You've struck at the essential problem of dualism. If thoughts are nonphysical, how can thoughts influence our physical bodies? If consciousness does not
interact with the physical world, but merely
arises from it, then how can we possibly discuss it, since anything we describe is causally linked to our description of it?
Descartes thought the soul was linked to the body through the pineal gland, inspiring a long tradition of mystic woo associated with what is, in fact, a fairly pedestrian endocrine gland.
Further reading, if you're interested:
https://plato.stanford.edu/entries/dualism/
https://plato.stanford.edu/entries/consciousness/
Personally, my take is that we can't really trust our own accounts of consciousness. Humans describe feeling that their senses form a cohesive sensorium that passes smoothly through time as a unique, distinct entity, but that feeling is just a property of how our brains process sensory information into thoughts.
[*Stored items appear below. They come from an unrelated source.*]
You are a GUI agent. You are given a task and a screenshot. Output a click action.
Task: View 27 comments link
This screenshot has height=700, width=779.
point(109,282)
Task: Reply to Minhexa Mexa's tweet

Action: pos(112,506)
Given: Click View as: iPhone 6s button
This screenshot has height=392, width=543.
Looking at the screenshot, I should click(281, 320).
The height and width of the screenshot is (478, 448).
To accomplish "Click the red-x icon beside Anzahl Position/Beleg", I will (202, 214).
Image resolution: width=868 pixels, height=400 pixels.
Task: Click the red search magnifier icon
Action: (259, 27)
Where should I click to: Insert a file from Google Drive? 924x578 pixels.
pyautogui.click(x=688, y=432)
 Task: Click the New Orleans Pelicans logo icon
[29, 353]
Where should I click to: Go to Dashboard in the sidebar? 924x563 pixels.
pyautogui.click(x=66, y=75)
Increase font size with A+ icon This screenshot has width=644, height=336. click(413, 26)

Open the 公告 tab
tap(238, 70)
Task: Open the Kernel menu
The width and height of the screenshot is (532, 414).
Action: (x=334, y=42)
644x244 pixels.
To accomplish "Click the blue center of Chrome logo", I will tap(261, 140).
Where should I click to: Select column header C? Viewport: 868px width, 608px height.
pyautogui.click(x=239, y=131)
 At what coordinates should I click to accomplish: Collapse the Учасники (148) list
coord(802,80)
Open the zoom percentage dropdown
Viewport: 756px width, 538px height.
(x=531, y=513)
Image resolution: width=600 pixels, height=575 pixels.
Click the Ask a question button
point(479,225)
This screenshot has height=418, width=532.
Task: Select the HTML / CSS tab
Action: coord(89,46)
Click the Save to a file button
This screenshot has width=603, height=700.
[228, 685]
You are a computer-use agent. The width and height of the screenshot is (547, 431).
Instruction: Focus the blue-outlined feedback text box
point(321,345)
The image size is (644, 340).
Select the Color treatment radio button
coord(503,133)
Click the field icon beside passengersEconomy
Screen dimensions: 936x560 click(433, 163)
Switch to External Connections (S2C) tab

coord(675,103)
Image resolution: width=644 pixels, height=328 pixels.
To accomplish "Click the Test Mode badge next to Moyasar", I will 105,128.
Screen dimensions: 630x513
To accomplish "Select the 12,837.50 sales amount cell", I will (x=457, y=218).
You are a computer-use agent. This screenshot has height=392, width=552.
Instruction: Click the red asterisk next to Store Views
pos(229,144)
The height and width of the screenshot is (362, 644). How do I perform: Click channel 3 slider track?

The way we're built strongly disposes us to think that "conscious experience" is a real distinct thing, even if it's not even clear what we mean by that, and even if the implications of its existence don't make sense. So the simple answer to the hard problem, IMO, is that consciousness doesn't exist (not even conceptually), and we just use the word "consciousness" to describe a particular set of feelings and intuitions that don't really tell us much about the underlying reality of the mind.